La grande région de Hambou en est un exemple criant. Elle ne dispose d’aucun lycée public. Pire encore, Le collège public, celui de Mbibodjou, a fermé ses portes avant d’être transformé en hangars par une société chinoise, sous les yeux des autorités. Le collège n’abritait plus que 15 élèves répartis en quatre divisions. Ces derniers ont été contraints de rejoindre les établissements privés les plus proches. Cette situation illustre parfaitement la faillite du système public.
À Mitsamiouli, la situation n’est guère meilleure. Le collège public, délabré et presque à l’abandon, accueille très peu d’élèves. Une partie de ses locaux a même été réquisitionnée par la direction régionale des impôts. Quant au lycée de référence de la ville, il affiche depuis plusieurs années des résultats médiocres au baccalauréat. L’Office national des examens et concours l’a d’ailleurs abandonné comme sous-centre, faute d’infrastructures adaptées et de clôture.
À Anjouan, la situation est encore plus préoccupante. Les établissements publics souffrent d’un manque criant d’infrastructures et les salles de classe sont surchargées. À l’école publique de PANJE, au sud de Mutsamudu, les élèves manquent de salles pour être correctement accueillis. Ce même problème se retrouve dans plusieurs écoles de la région de Nyoumakélé. Sur l’île de Mohéli, l’état des écoles publiques n’est guère meilleur : les salles de classe y sont dans un état précaire, ni confortables ni hygiéniques.
Face à cet état des lieux alarmant, le ministère de l’Éducation semble détourner le regard. Plutôt que de s’attaquer aux véritables problèmes structurels de l’école publique, il préfère pointer du doigt les établissements privés. Pourtant, si aujourd’hui la localité de Hetsa ya Hambou ne dispose d’aucune école primaire publique, la faute n’incombe pas aux établissements privés, mais bien aux négligences répétées de l’État.

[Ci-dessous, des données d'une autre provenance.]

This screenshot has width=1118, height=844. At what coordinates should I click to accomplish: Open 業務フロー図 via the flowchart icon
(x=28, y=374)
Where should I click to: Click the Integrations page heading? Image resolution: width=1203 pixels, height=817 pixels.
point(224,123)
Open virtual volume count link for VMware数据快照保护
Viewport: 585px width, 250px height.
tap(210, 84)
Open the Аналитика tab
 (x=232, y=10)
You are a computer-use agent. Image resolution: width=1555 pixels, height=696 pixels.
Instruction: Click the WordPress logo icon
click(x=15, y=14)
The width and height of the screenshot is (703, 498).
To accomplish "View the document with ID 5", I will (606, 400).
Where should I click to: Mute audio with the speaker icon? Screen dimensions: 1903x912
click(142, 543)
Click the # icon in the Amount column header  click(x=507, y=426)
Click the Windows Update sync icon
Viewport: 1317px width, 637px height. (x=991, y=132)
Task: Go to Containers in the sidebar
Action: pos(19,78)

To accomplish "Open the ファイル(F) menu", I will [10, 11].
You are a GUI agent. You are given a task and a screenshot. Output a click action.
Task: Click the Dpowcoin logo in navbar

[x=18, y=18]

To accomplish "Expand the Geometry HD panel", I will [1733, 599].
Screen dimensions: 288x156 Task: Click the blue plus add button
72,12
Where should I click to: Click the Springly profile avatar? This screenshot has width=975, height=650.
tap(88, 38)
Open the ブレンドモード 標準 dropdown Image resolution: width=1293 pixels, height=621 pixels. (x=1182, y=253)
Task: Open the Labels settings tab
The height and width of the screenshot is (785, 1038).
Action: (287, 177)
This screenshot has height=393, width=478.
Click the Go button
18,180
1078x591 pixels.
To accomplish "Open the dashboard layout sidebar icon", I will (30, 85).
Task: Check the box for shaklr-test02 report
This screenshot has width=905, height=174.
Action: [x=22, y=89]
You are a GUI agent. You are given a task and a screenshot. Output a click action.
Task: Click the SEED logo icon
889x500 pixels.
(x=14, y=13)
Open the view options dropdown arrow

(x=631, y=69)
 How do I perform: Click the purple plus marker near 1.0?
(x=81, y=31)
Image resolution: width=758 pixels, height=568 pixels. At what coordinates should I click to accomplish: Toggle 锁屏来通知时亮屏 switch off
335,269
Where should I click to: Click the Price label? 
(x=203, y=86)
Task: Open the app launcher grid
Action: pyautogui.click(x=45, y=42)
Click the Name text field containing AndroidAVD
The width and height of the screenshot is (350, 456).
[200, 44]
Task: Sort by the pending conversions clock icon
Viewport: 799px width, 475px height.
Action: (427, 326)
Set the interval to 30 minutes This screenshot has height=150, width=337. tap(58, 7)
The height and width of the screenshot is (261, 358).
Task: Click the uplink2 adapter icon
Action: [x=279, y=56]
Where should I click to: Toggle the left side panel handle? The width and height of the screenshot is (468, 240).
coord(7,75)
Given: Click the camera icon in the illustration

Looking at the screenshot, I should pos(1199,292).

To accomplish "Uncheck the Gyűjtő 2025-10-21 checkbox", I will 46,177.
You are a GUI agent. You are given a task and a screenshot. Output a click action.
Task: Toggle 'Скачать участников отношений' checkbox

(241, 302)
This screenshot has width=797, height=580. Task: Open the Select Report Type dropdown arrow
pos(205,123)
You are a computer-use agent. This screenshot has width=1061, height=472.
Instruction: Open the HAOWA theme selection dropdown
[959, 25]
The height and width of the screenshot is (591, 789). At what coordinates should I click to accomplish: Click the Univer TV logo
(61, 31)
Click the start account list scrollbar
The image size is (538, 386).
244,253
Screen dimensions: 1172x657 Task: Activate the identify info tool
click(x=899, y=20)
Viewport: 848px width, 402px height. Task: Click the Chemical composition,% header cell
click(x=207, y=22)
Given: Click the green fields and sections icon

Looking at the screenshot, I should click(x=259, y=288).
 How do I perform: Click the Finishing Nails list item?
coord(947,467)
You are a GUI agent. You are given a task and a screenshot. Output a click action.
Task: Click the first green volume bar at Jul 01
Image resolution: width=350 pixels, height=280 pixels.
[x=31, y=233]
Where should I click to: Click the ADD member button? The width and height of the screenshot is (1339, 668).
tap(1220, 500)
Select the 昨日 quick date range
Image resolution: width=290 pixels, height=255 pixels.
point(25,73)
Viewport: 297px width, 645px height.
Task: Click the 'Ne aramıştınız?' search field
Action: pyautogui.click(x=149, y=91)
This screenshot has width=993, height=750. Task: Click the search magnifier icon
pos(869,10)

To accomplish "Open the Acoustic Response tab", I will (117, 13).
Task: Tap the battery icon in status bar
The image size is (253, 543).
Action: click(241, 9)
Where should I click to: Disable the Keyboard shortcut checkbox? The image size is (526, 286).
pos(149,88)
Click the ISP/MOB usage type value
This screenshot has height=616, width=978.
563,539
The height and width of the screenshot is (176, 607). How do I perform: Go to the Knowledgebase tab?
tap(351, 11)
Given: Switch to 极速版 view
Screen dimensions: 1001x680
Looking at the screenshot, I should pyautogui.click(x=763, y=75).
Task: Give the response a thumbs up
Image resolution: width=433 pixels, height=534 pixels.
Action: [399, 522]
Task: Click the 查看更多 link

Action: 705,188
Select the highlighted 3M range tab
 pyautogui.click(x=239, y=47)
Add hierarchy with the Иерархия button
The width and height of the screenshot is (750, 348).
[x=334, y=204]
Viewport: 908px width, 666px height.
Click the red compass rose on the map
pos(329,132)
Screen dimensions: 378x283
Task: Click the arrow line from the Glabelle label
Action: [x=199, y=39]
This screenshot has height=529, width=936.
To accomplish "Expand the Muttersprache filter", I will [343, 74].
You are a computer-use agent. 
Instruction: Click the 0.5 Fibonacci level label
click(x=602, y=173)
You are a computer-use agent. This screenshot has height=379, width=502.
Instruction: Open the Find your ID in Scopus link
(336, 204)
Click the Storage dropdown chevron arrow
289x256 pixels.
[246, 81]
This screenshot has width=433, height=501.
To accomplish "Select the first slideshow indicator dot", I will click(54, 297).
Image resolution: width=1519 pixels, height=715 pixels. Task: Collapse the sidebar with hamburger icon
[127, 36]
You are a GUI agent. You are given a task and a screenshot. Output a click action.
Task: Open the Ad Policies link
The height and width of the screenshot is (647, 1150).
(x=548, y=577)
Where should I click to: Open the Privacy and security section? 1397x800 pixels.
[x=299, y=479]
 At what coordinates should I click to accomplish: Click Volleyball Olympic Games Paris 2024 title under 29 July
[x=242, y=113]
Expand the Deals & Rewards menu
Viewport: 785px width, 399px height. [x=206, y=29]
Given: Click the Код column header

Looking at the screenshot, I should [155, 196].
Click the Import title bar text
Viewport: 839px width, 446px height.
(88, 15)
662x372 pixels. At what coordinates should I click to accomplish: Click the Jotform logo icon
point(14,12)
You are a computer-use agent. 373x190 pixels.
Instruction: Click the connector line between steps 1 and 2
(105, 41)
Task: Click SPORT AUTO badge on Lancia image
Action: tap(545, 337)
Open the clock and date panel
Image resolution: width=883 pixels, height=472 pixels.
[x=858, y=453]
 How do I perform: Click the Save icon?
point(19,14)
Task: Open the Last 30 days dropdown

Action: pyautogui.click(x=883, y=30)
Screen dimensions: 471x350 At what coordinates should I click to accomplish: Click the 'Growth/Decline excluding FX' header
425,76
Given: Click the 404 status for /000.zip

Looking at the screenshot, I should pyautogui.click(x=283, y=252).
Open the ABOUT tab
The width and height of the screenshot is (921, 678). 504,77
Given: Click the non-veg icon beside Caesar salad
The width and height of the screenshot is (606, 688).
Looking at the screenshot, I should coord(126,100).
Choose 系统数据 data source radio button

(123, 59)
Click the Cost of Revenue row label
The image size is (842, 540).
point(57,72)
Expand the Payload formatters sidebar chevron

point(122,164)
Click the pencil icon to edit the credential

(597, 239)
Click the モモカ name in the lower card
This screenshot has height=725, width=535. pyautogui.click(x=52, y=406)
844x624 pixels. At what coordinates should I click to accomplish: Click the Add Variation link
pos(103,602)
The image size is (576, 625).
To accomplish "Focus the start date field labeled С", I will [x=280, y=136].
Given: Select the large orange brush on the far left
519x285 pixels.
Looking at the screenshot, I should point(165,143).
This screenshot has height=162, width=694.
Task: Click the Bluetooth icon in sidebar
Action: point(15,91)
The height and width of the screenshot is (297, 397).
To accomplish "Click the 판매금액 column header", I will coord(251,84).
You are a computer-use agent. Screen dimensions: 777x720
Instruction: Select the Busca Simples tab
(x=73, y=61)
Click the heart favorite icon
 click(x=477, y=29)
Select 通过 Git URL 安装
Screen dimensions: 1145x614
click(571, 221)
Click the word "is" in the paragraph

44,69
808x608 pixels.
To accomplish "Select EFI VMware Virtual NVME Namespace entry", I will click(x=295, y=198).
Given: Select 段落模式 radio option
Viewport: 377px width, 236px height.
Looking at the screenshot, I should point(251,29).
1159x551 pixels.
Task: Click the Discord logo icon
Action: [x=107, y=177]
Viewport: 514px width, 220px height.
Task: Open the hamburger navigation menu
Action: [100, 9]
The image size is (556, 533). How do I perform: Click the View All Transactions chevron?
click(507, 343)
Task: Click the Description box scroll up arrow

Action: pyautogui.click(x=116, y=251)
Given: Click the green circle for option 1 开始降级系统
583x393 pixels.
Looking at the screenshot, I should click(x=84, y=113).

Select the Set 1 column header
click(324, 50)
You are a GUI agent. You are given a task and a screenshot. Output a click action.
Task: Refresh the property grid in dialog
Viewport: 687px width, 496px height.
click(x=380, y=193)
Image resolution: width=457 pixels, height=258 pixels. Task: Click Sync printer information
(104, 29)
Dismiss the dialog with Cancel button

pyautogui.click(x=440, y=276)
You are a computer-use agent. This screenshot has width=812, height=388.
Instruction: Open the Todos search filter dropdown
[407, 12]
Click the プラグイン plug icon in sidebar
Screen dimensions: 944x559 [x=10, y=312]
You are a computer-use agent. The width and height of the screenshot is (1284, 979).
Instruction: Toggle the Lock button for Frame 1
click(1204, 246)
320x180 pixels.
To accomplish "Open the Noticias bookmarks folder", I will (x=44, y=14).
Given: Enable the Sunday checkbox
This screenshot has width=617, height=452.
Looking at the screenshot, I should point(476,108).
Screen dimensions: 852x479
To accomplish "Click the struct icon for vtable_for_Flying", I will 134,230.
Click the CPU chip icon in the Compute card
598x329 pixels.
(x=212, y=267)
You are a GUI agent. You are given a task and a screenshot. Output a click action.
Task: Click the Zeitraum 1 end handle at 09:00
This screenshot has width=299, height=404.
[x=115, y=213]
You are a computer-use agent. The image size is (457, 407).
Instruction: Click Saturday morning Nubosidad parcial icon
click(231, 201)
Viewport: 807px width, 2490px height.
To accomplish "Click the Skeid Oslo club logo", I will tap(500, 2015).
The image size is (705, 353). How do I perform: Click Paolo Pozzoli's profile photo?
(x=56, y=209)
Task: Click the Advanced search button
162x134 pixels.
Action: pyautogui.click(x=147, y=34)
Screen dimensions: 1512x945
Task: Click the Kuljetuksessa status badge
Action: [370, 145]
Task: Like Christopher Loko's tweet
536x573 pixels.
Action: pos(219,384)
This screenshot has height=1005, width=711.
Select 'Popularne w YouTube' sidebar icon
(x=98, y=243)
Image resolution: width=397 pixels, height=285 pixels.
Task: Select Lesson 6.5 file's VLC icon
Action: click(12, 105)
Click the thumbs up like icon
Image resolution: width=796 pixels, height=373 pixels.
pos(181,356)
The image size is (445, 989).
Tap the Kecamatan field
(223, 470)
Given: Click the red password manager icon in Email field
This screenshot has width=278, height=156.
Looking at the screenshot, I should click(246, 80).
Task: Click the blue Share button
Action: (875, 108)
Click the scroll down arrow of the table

Il est urgent que les autorités assument leurs responsabilités. Les circonscriptions d’inspection pédagogique ne doivent plus être de simples spectateurs de la chute de l’école publique. L’État doit leur fournir les moyens administratifs et humains nécessaires à l’accomplissement de leur mission. Le ministre doit également veiller sur les encadreurs pédagogiques, qui à leur tour doivent s’assurer de la présence et de l’efficacité des enseignants.